TASK STATEMENT
Below are the records; pull every line that includes "computer".

Source records

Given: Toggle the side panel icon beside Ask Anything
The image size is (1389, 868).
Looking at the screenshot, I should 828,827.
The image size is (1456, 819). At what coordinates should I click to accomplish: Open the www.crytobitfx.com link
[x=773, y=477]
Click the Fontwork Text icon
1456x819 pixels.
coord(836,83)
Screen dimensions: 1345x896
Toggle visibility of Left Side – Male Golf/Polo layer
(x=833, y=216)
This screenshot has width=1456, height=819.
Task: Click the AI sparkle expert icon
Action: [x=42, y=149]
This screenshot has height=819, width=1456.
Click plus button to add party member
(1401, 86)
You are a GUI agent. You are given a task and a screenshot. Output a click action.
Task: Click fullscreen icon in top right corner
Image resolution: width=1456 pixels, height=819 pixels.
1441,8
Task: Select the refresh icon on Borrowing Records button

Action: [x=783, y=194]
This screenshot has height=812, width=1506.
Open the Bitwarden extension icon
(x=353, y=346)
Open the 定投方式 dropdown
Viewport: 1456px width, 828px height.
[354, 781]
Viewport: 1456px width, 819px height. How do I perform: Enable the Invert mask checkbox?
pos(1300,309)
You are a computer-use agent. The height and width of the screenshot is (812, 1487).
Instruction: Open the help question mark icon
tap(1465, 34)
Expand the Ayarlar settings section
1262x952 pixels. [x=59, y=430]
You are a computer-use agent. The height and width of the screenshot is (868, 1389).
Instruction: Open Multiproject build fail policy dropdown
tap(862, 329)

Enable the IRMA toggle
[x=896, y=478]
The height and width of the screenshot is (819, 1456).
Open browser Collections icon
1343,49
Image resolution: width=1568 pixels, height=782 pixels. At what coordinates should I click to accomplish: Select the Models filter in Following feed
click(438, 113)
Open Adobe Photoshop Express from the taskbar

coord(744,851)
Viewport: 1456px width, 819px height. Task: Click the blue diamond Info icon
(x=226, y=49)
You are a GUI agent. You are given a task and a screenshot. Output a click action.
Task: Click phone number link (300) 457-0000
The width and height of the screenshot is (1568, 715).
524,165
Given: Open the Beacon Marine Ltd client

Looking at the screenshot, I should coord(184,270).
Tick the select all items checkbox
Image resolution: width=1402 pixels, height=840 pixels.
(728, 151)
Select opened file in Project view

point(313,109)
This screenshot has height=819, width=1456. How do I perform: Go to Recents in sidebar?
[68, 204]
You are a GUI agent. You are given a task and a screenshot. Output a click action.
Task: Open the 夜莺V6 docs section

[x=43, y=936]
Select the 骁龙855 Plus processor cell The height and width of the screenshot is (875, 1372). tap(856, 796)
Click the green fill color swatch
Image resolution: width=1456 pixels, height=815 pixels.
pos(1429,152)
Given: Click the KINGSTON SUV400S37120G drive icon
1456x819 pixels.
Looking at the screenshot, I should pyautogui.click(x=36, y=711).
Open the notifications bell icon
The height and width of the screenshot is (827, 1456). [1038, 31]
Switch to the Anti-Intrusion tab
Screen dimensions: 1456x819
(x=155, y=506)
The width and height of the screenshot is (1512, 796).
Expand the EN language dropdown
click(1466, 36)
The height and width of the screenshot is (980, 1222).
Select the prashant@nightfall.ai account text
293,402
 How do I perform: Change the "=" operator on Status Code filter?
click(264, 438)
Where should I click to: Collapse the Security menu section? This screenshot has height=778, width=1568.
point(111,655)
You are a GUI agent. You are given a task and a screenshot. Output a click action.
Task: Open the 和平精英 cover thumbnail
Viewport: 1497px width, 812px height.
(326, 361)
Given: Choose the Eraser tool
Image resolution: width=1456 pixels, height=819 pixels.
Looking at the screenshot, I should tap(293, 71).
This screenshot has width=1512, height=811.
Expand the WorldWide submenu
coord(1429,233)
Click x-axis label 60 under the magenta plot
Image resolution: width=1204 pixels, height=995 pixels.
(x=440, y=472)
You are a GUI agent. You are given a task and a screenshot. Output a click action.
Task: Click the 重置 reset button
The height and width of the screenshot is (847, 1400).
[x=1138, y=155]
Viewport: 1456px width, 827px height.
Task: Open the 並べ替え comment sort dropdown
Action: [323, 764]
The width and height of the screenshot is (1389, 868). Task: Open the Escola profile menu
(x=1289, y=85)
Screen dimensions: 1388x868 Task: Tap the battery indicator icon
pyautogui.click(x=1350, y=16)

SOLUTION FOR THIS TASK
You are a computer-use agent. The height and width of the screenshot is (812, 1487).
You are a computer-use agent. The height and width of the screenshot is (868, 1389).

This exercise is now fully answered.